Dr. Susan Kleiner has created the Good Mood Diet and has had some astonishing results in the Seattle area and beyond. The diet claims that it will boost energy levels and improve your mood all while cutting your weight. This 14 day program differentiates between feel-good and feel-bad foods and tries to explain the science behind its nutritional program.
Practitioners will tell you that there are a wide variety of “feel good” foods, including such items as red wine, coffee and chocolate (although not in the first two weeks). The book presents many delicious recipes that teach you how to cook tuna noodle casserole, spinach strudel, whole wheat pancakes, black bean salsa soup and more. One of the key components of this diet plan is being able to whip up a high energy smoothie
Dr. Kleiner is not one to be constantly counting calories and strictly limiting your food intake. She states that many of these low calorie low carbohydrate diets can lead to low energy levels and depression. Her 25 years in the nutrition industry have expanded her knowledge and give her credibility, along with her consulting of champion athletes, all of which she shares in her book.
The book also contains chapters on exercise and rest, both of which are important to weight loss programs. She also points out which foods are “feel bad” foods. Namely fatty or fried processed foods. Also, refined sugars and starches, alcohol and large doses of caffeine are verboten. The “feel good” foods include whole grains, nuts, fish and an assortment of fruits and vegetables.
The Good Mood Diet claims that in one day you will feel better than yesterday. In one week you will erase depression and in one month you will lose weight forever. These are bold claims, but she offers three different meal plans to achieve these goals. Certain “feel good” foods are required every day, including a nightly cup of hot chocolate. Fish five times a week is another must, along with a multivitamin and lots of water.
While Dr. Kleiner does have a scientific background, she presents most of her findings as being based on trial and error experience from her work with professional athletes. As such her claims that some foods can instantly make you feel energetic may be misleading.

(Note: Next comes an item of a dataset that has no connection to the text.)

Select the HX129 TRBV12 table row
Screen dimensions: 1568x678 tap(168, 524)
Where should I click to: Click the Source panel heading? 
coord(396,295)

After all, not every person is an elite athlete.
The Good Mood Diet presents a 14-day diet plan that focuses on the connection between what food we eat and how it affects our moods. This is a growing area of research. With the high concentration of “feel good” foods that include fruit, vegetables, fish, nuts, eggs and more, the Good Mood Diet can change how you feel about food. This change will have the happy by-product of reducing your weight, and lead you towards a healthier lifestyle. The plan, when combined with an exercise program and proper rest, will lead you down the road to healthy eating and sustainable weight loss.